As the extent of Poland Syndrome is so variable, nobody is entirely sure how common the condition is, but it is most likely to occur in about 1 in 25,000 people. The exact cause is also not known for sure, but it is likely to be due to a temporary blockage of the blood supply of the arm during development. As a result of that lack of blood supply, the muscles connecting the chest to the arm do not develop as they should, and the arm and hand itself can also not develop well. It is three times as common in boys as in girls, and is more common on the right side than on the left. The condition was first described by Alfred Poland, in London, in 1841.
There are no distinct types of Poland Syndrome, as there is a continuous spectrum of severity of the condition and its impact on patients. It is, however, helpful to consider Poland Syndrome in terms of what it affects. In almost everyone with the condition, there is underdevelopment of the main ‘pec’ muscle, the pectoralis major. This muscle has two parts: one that connects the clavicle or collar bone to the upper arm and another that connects the sternum or breast bone to the upper arm. The most common developmental problem in Poland Syndrome is that the sternal head connecting the breast bone to the upper arm is missing. This has the effect of giving an asymmetry in the upper chest, where this muscle would normally be, but this muscle is also responsible for giving the shape of the fold of skin separating the upper chest from the armpit, the anterior axillary fold. As a result of this missing fold, the definition of the side of the upper chest is altered, and this is a common complaint among patients with Poland Syndrome.
In female patients, there is often underdevelopment of the breast on the affected side, which is the most common reason that patients with Poland Syndrome consult a Plastic Surgeon. With increasing severity of the condition, the other part of the pectoralis major muscle can be missing and, in the more severe cases there can be other missing muscles between the chest or back and the arm, the skin and fat over the chest can be thin and patients can have a missing shoulder blade or missing ribs which can lead to breathing difficulties.
The hand and arm can be underdeveloped, not only in terms of the length of the upper arm, forearm, hand or fingers, but also because the fingers can fail to separate well.
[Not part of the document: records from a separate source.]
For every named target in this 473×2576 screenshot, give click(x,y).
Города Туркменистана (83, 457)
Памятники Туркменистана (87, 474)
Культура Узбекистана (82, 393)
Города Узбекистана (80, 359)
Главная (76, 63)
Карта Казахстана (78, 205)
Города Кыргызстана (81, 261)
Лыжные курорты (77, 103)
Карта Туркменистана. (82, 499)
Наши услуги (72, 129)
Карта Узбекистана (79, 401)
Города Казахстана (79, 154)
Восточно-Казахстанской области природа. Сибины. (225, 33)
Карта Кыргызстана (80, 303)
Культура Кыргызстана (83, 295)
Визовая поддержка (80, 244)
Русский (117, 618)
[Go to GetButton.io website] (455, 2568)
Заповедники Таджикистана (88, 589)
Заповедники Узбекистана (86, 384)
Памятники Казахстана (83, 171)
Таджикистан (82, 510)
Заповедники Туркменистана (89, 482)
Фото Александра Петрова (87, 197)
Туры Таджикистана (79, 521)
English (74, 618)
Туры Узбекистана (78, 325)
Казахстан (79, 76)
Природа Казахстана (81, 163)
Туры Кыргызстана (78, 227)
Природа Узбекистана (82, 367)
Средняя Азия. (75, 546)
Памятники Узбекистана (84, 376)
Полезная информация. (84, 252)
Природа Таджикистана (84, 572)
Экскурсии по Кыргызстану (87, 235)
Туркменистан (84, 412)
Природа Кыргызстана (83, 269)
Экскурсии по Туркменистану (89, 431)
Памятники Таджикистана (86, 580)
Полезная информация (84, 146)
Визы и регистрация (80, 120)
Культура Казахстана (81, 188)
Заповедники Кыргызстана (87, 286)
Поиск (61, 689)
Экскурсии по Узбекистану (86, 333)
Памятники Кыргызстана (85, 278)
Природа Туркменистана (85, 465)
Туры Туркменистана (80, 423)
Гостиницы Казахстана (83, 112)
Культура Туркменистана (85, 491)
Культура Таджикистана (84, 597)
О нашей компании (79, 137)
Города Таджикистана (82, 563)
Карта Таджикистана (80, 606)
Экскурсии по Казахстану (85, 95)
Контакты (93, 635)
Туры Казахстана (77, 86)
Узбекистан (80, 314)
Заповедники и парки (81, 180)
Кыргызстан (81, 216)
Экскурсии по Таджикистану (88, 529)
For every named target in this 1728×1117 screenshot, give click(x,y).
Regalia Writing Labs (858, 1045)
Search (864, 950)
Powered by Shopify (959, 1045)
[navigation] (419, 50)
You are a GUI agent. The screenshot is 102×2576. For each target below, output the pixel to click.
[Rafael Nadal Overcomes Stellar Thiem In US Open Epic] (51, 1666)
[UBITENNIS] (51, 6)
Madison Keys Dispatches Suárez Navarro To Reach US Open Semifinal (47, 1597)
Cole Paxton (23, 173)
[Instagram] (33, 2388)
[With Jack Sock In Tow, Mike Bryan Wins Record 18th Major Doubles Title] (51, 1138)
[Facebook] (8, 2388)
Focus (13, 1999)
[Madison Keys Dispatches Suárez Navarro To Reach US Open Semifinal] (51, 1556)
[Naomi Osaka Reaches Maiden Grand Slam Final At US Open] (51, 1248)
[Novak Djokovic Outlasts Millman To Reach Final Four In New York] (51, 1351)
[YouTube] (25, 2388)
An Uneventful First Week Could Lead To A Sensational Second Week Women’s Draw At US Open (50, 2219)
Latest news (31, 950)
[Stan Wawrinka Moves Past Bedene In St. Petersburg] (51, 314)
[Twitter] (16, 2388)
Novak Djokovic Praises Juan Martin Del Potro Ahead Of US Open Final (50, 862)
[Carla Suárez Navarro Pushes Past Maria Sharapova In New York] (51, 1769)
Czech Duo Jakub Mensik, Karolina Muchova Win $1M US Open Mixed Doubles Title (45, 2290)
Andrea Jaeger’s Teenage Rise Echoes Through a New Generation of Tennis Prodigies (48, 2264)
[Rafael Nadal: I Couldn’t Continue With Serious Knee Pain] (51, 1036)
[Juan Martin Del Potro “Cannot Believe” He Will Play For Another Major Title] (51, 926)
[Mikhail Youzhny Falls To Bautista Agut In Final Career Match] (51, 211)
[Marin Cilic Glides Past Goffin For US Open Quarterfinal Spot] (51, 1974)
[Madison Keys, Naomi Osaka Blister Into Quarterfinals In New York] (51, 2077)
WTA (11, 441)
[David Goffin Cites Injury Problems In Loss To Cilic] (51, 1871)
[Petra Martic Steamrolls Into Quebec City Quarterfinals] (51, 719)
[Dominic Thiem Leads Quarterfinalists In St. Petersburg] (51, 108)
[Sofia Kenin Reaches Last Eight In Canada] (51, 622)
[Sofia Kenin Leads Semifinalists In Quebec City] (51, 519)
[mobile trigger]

Although a wide variety of hand problems can be found with Poland Syndrome, the most common is brachysyndactyly in which the fingers are short and partially joined together.
Poland Syndrome is most commonly the only problem affecting a patient, but it can be found together with Dextrocardia, in which the heart lies on the right side of the body rather than the left, Moebius Syndrome, or underdevelopment of the kidneys or the feet.
A child can be affected by Poland Syndrome in various ways depending on the degree of severity of the condition. Some children have only a mild asymmetry of their chest and may not even know they have Poland Syndrome. Others, especially girls, can be unaffected until they reach puberty at which point they notice that one breast fails to keep up with the development of the other or fails to develop entirely. In the most severely affected patients, diagnosis is usually soon after birth and may require early treatment for the underdeveloped hand or to correct breathing difficulties due to the incomplete rib cage.
There is no lab test for Poland Syndrome, and the diagnosis is made by a doctor based on an assessment and physical examination of the patient. The doctor will look and feel for the different parts of the pectoralis major muscle and then also examine for other signs of the condition in the chest, back, arm and hand.
Signs to look for would include asymmetry between the two sides of your chest, asymmetry in breast development between the two sides in female patients, a difference between your two sides in the skin fold between the side of the chest and the armpit and any difference between your hands.